This year, South by Southwest in Austin, Texas, once again presented a line-up full of stunning ideas for a not-too-distant tomorrow. Here are the four most important ideas for urbanism and mobility.
What started off as a small festival in 1987 has mushroomed into one of the world’s biggest gatherings of brilliant minds. South by Southwest, an annual festival in Austin, Texas, is back with a line-up stretching from President Obama to the leaders of any imaginable industry all the way down to your favorite local band. Today, there is no shortage of topics for any particular niche interest – from yoga to neurobiology; from the internet of things to contemporary ballet. Sifting through thousands of panelists, mentors, and creative minds, here are (again) our four picks on urban mobility and urbanity issues.
Crowdsourcing the Hyperloop
In 2013, radical innovator Elon Musk announced his concept for a train that could move in capsules through tubes faster than the speed of sound – and would be cheaper and safer than an airplane. Rather than developing the prototype himself, he released the plans to the public and invited some of the world’s best engineers and innovators to realize this tantalizingly complicated fantasy machine.

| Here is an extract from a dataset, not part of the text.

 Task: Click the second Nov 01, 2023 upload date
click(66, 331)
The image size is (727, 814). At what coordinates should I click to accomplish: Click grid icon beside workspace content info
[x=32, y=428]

SXSW speaker Dirk Ahlborn, now CEO of Hyperloop Transport Technologies, was one of the optimists with a radical plan to make it happen. Instead of spending billions to pay the world’s top engineers, he decided to create a framework in which experts, mostly from UCLA’s SupraStudio, could donate their time to the project in exchange for stock in the company.
Interactive Dynamic Design: Fashion and Architecture
Imagine a world where fashion reflects more than our styles, but rather our brainwaves or the gazes of others. In this world, walls could breathe and be controlled by our phones. Rooms could respond kinetically to the movement of their occupants. Structures could dance with us. This is the world of SXSW speaker Behnaz Farahi – an architect and interaction designer.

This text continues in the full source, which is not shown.